- Assignment
Write out, from the entries below, exactly the lines that run between the lines holding "Image resolution: width=297, height=2576." and "[Linkedin] (93, 2414)", inclusive, and stop there.

- Given records
Segment Open

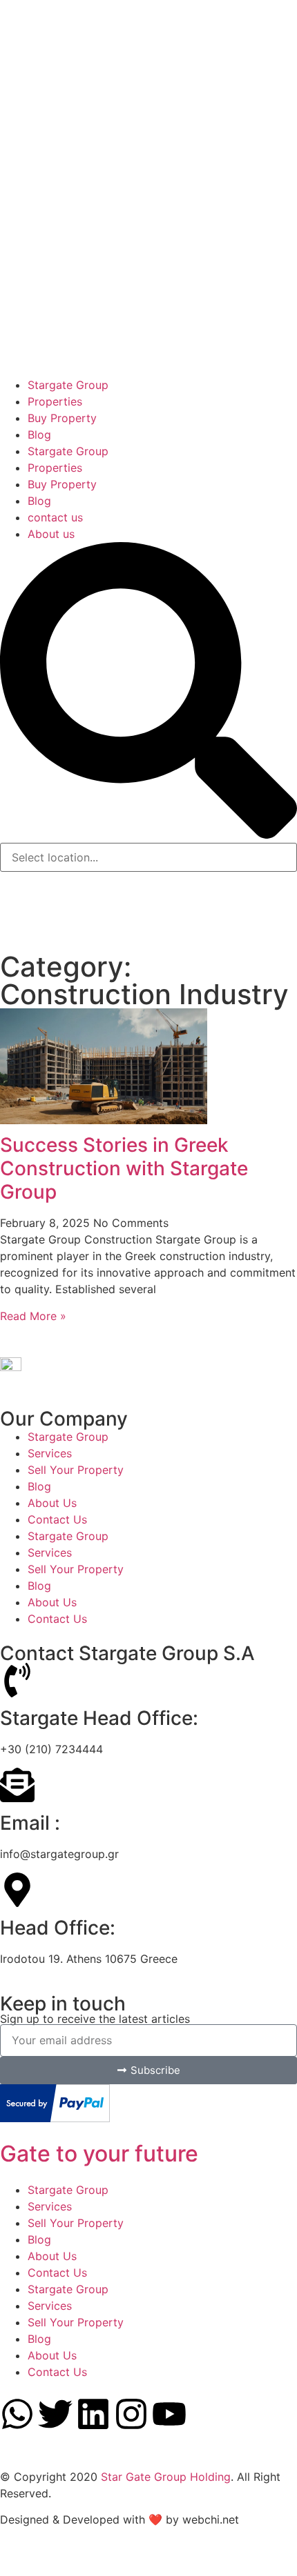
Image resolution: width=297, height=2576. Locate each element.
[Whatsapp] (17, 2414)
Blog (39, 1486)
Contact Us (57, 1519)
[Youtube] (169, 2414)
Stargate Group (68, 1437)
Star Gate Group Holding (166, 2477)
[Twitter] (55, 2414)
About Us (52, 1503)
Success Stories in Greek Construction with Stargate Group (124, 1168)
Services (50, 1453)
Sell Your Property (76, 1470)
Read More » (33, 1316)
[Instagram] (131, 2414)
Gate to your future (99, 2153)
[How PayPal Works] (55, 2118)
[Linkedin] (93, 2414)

Segment Closed
Segment Open

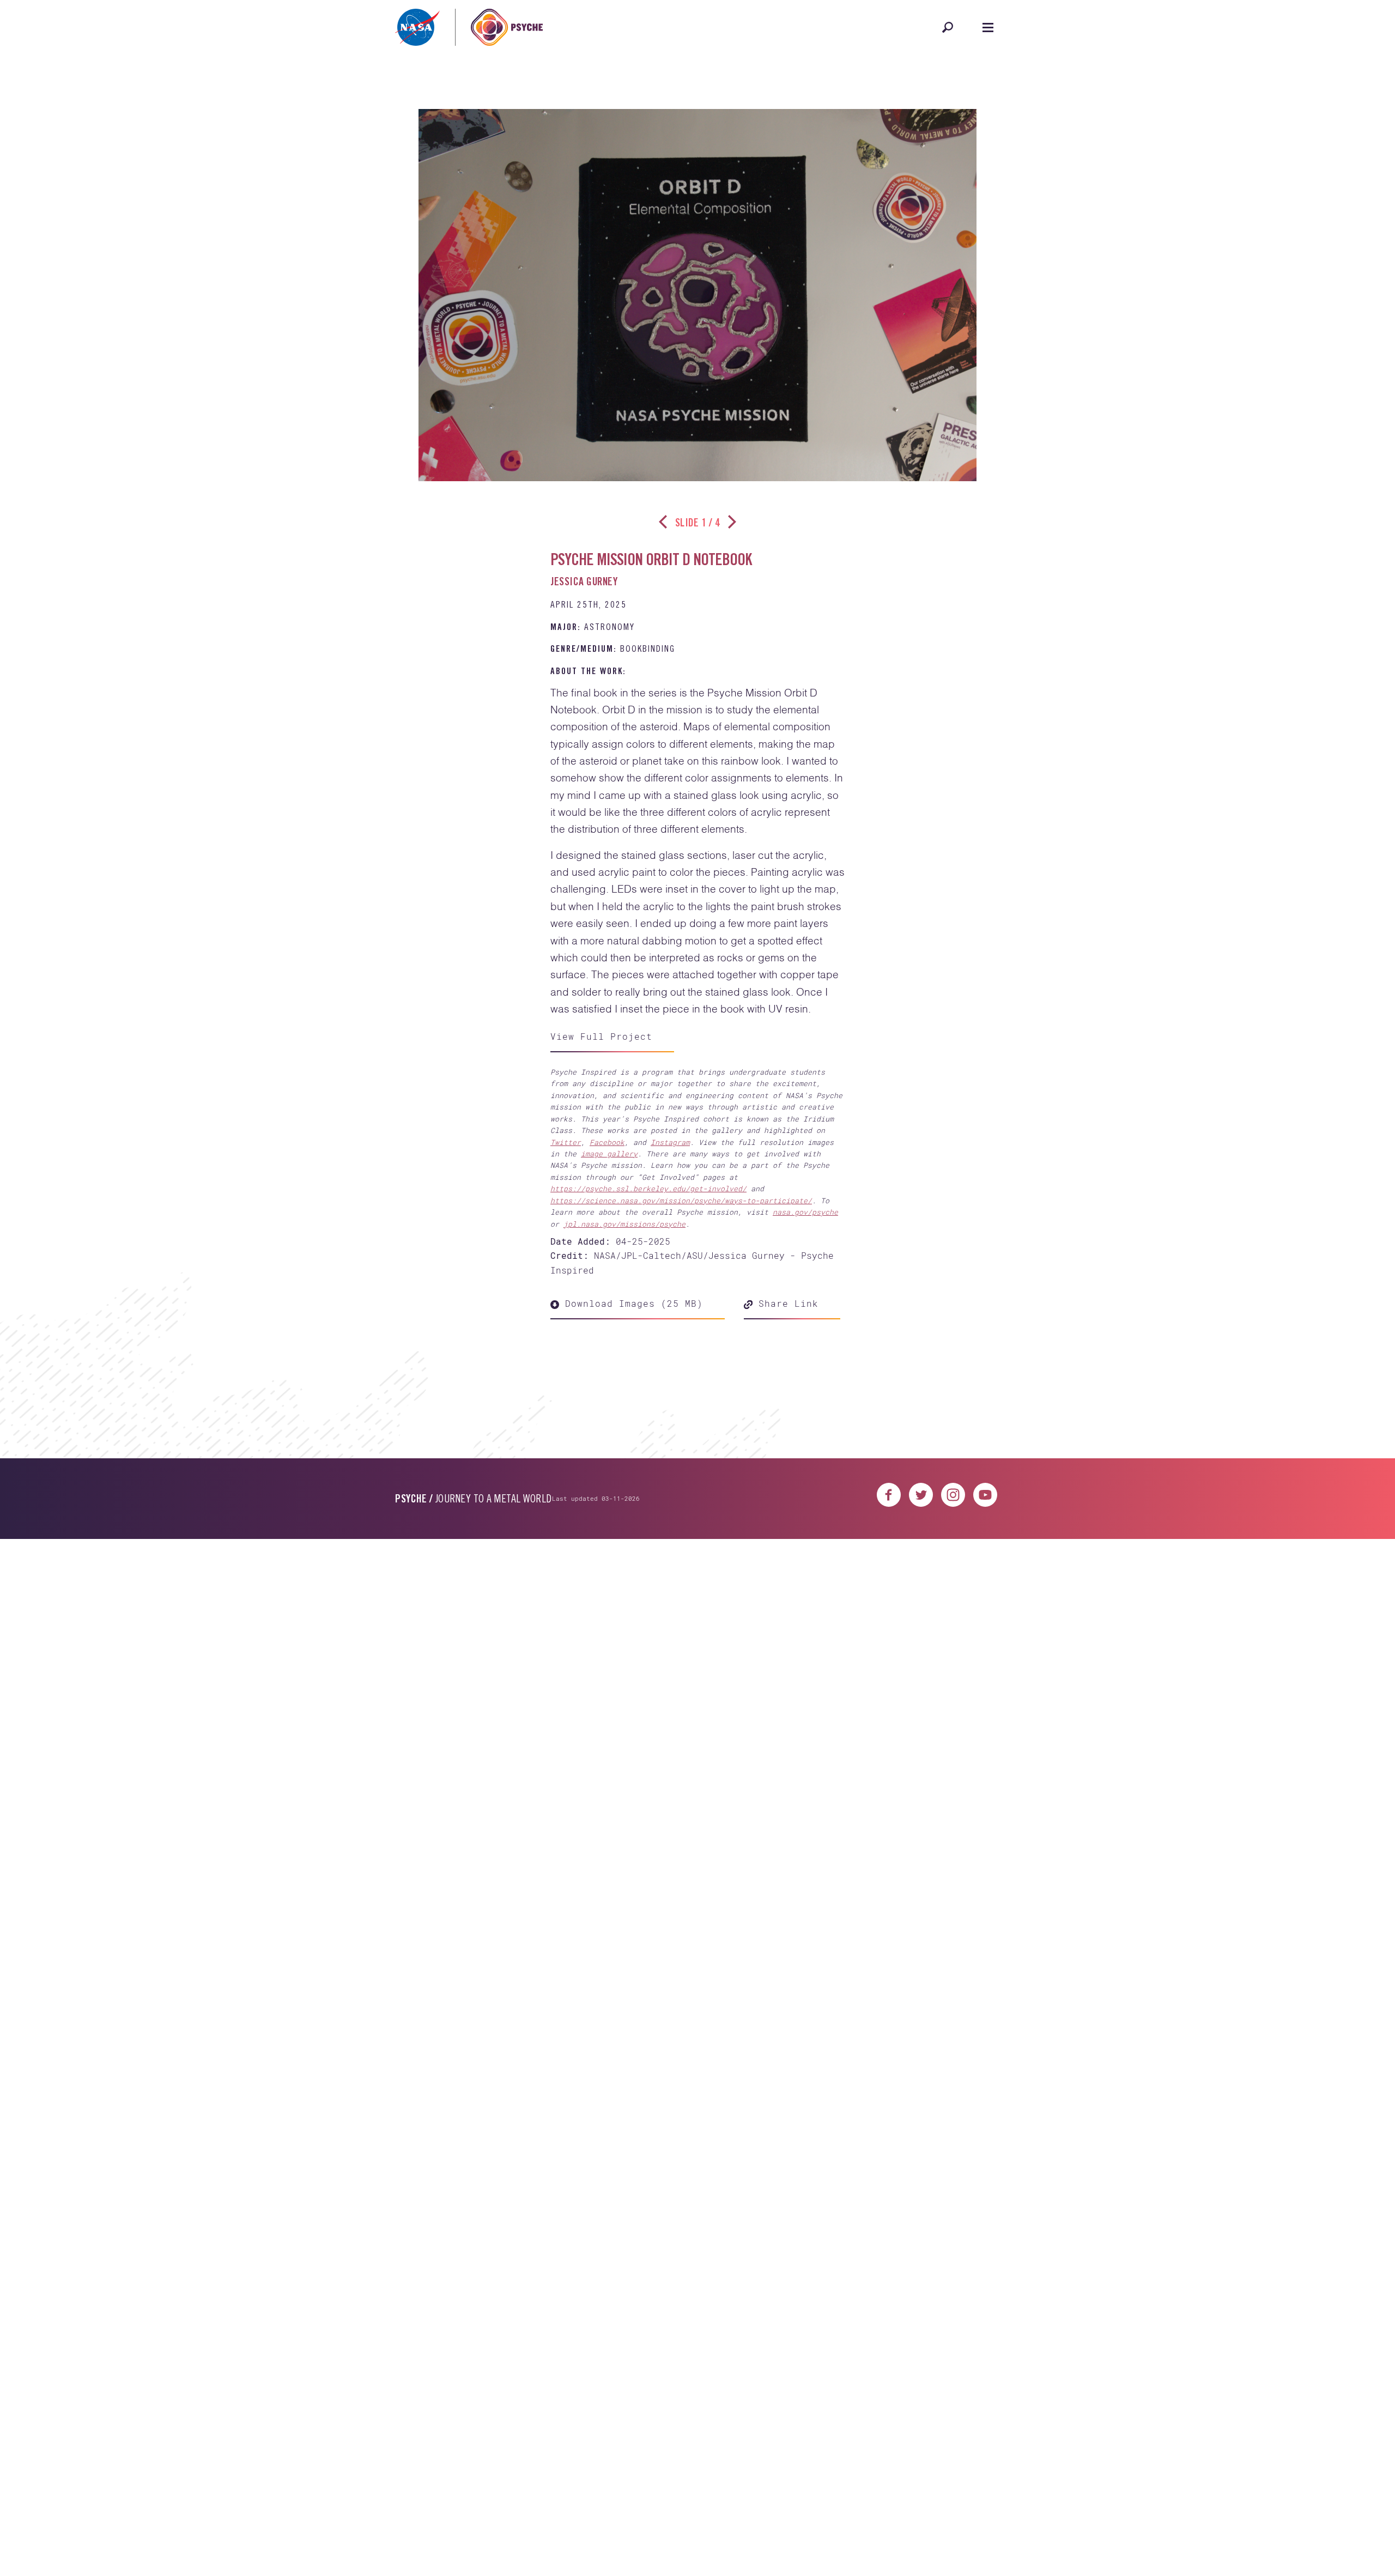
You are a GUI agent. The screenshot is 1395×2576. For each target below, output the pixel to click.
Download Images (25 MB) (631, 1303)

Segment Closed

- Response below
Image resolution: width=297, height=2576. Locate each element.
[Whatsapp] (17, 2414)
Blog (39, 1486)
Contact Us (57, 1519)
[Youtube] (169, 2414)
Stargate Group (68, 1437)
Star Gate Group Holding (166, 2477)
[Twitter] (55, 2414)
About Us (52, 1503)
Success Stories in Greek Construction with Stargate Group (124, 1168)
Services (50, 1453)
Sell Your Property (76, 1470)
Read More » (33, 1316)
[Instagram] (131, 2414)
Gate to your future (99, 2153)
[How PayPal Works] (55, 2118)
[Linkedin] (93, 2414)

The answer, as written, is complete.